Political Opposition, 2015
Taymour Grahne

In July, a group of six of the world’s powers (including the U.K., China, and the U.S.) reached an agreement with Iran that, if honored, would prevent the country from developing nuclear weapons—a significant step, many felt, towards eradicating strife in the Middle East. The country, which in 2002 was revealed to have secretly constructed facilities that could produce low-enriched uranium to a grade suitable for nuclear weapons, agreed to shut down a certain number of these sites while altering others to render them unable to produce nuclear weapons. While the deal was met with praise around the globe, in the U.S. it has encountered significant opposition, with House Republicans seeking to block its implementation. Though they failed and the deal has since been adopted, whether its promises come to fruition remains to be seen.

Underlying any negotiation are complex systems of deal-making, hidden interests, and power structures (a.k.a. politics). Iran-born, New York-based painter Nicky Nodjoumi explores such issues through surrealist compositions that blur the artist’s imagination and real politics (whether of the U.S., Iran, or elsewhere), while applying a critical light.

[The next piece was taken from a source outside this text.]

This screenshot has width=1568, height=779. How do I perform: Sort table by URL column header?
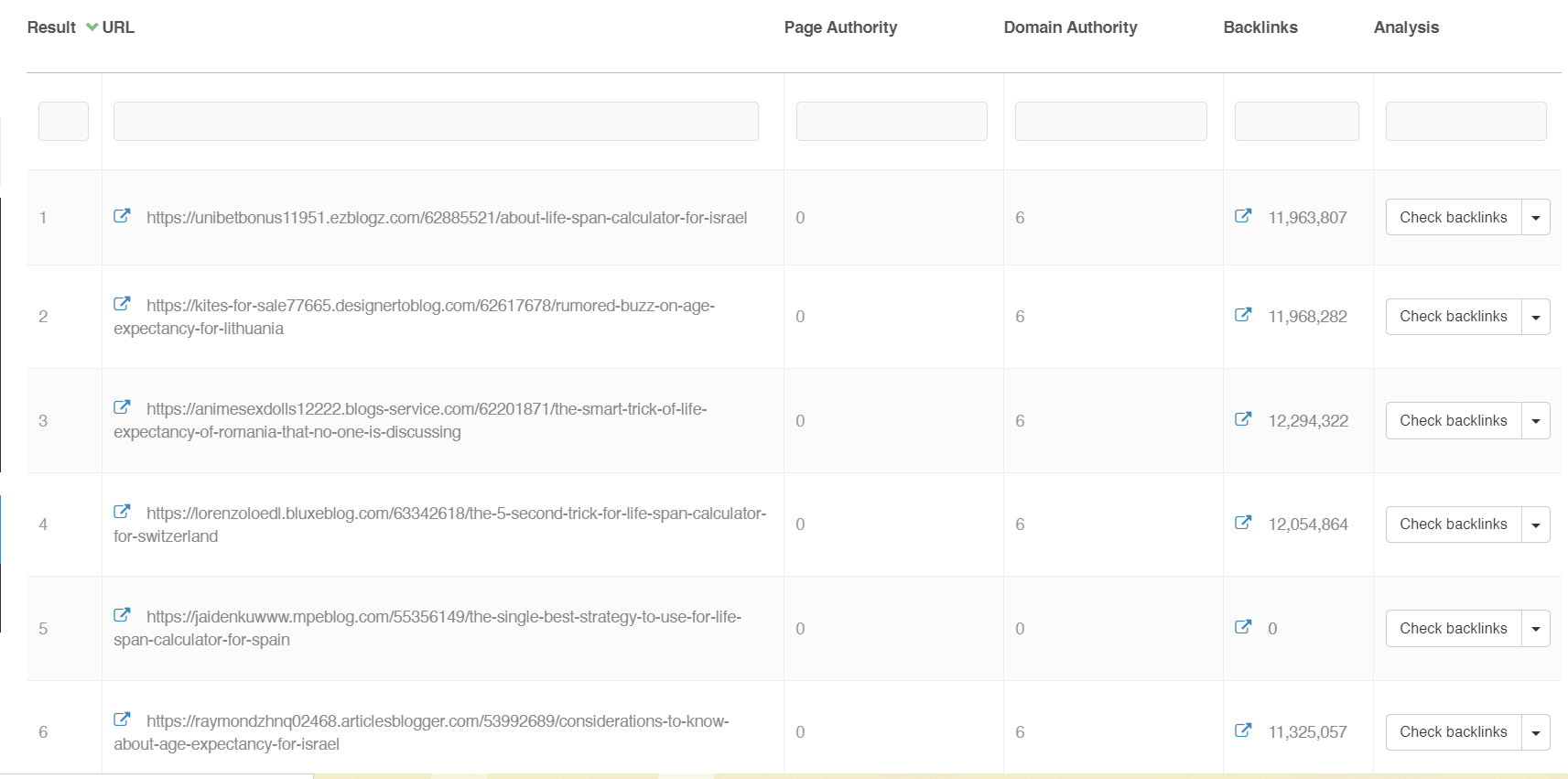pyautogui.click(x=118, y=27)
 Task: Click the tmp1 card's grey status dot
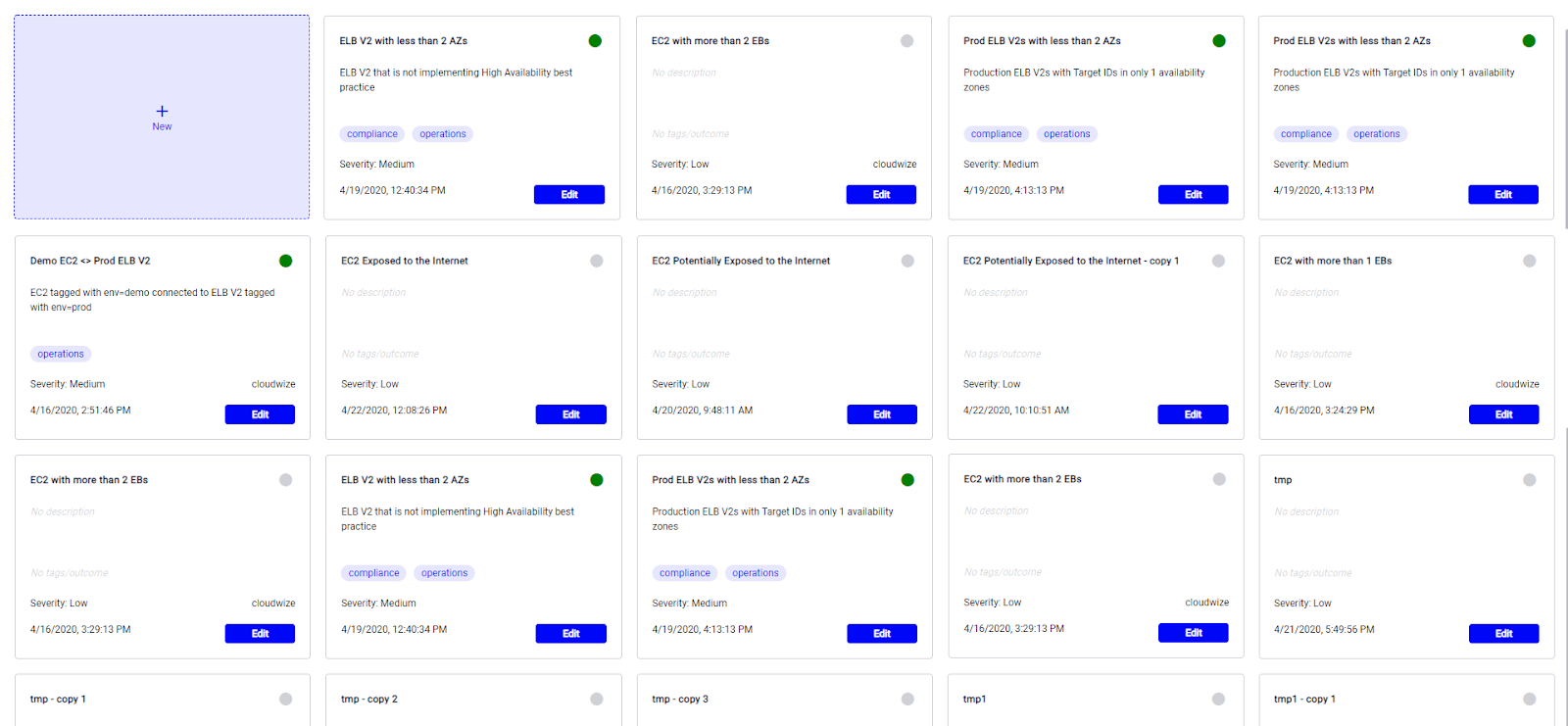(1218, 699)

In Nodjoumi’s paintings, political negotiations come across as personal disputes that are integrally related to the power interests of those involved. Political Opposition (2015), for example, is almost mocking, portraying a group of men in fancy business suits engaged in a fistfight. For Nodjoumi, no nation is safe from corrupt politics: “The problem is people. When they come into power, no matter what, they do bad things.” Not a direct comment on the nuclear deal or the intent of those involved, Nodjoumi’s works feel rather like parables or stories that ask us to dig below surface and recognize or imagine new layers of relationships. Indeed, they demonstrate how art can be used to inventively visualize opaque systems of international politics while remaining a site of personal expression.